Alzheimer y depresión se tratan demasiado tarde

Vida | 17/03/2012

El solapamiento de síntomas de una demencia y de una depresión en personas mayores de 65 años induce a menudo a una confusión de efectos perversos: dejan de tratarse la depresión o los primeros síntomas del alzheimer, lo que empeora la funcionalidad del paciente y su calidad de vida. “Se puede hacer mucho más”, concluye el doctor Manel Sánchez, coordinador de la unidad de Psicogeriatría del hospital Sagrat Cor de Martorell.

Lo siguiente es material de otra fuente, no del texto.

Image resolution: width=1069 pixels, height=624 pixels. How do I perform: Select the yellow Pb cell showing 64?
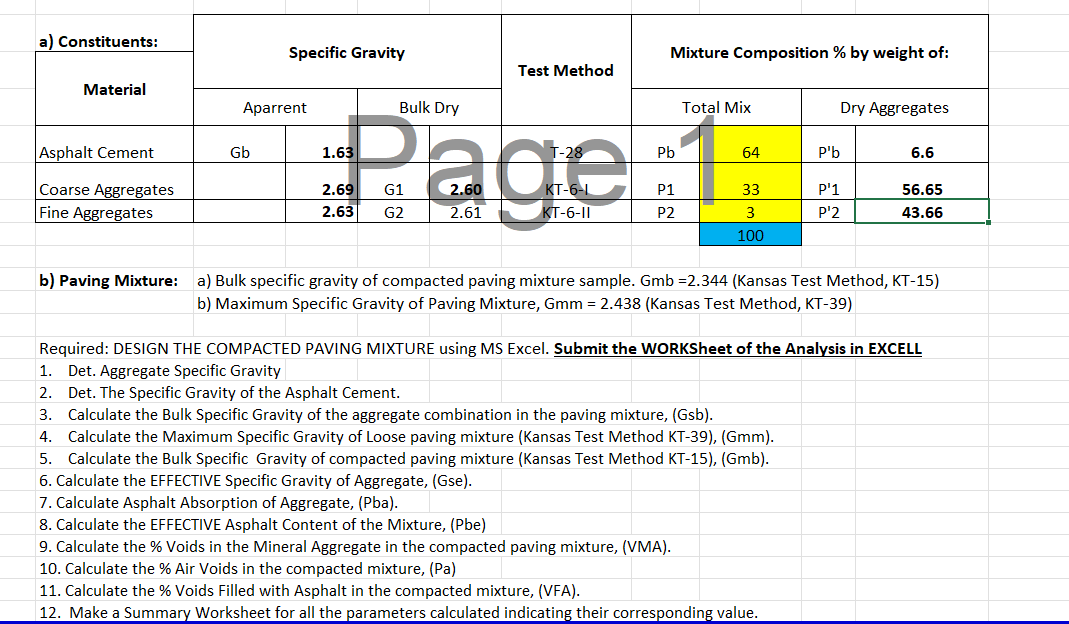[750, 151]
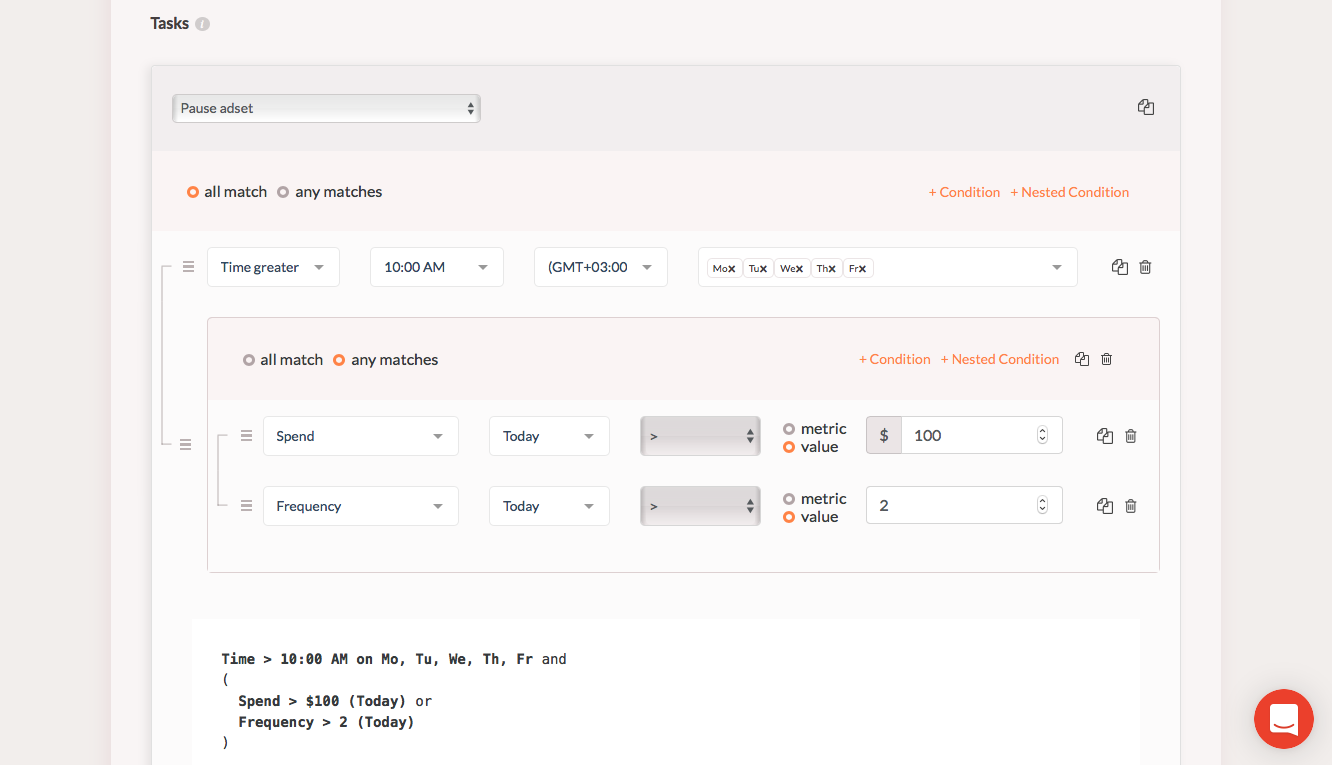Open the red chat support bubble
This screenshot has width=1332, height=765.
tap(1283, 718)
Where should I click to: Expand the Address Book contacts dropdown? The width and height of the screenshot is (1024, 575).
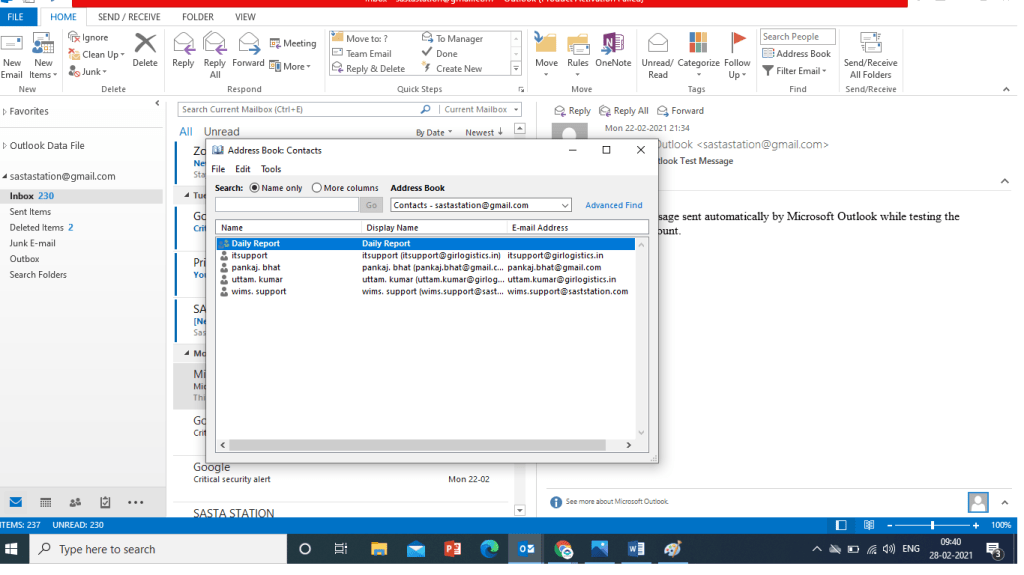(565, 205)
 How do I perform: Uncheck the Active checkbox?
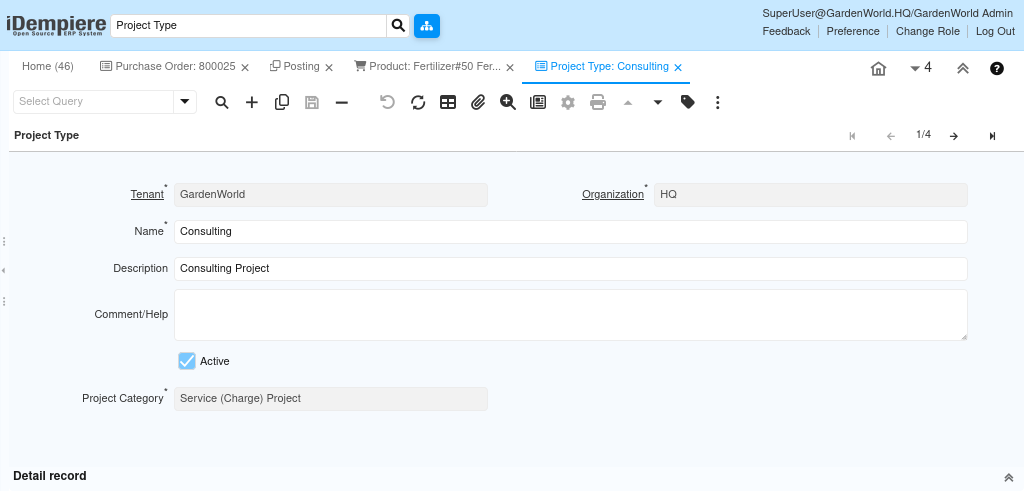(x=187, y=361)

En las jornadas sobre geriatría y asistencia primaria que acaba de organizar la entidad Germanes Hospitalàries, que agrupa a la mayoría de los centros de salud mental, se ha reclamado a la asistencia primaria una mayor sensibilización ante esta atención insuficiente. “El 15% de las personas mayores que sufren un episodio depresivo manifiesta síntomas que parecen una demencia depresiva, lo que provoca que se caiga en el error de diagnosticarlo como alzheimer, cuando solo con la administración de fármacos antidepresivos se eliminarían los síntomas”, explica el doctor Manel Sánchez.

Y al revés: una persona mayor que por primera vez tiene un estado de ánimo deprimido, que pierde interés por su entorno, parece tener una depresión, pero también puede estar dando pistas del inicio de un alzheimer u otra demencia. No identificar cada uno de los problemas “perjudica a los dos procesos. El retraso empeorará la situación siempre”, advierte el psiquiatra.

El alzheimer no tiene hoy un tratamiento curativo, “pero administrado al principio reduce el impacto de la demencia, permite al paciente mantener su funcionalidad más tiempo y contener los problemas de conducta”.

La confusión entre ambas enfermedades es muy frecuente en la asistencia primaria, que es el principal nivel asistencial para las personas con alguno o ambos problemas. “Es un diagnóstico complejo”, reconoce el psiquiatra, “que requiere utilizar más medios de los que ahora se suelen emplear, de pruebas de neuroimagen y analíticas a test neuropsicológicos y también apoyo de unidades especializadas”.

Pero también se denuncia cierto nihilismo tanto entre los profesionales como entre el entorno de los afectados que lleva a considerar que esto que le pasa ya es natural, que va con la edad, que hay poco tratamiento, que quizá no hay que ahondar. “Aunque se trate de enfermedades irreversibles, hay mucho que hacer y no hay que dar por quemadas las etapas, sino conocer mejor los recursos”, anima Sánchez. La atención, hoy por hoy, llega tarde. “Y tenemos que saber que esos síntomas no son normales, aunque sean muy frecuentes”.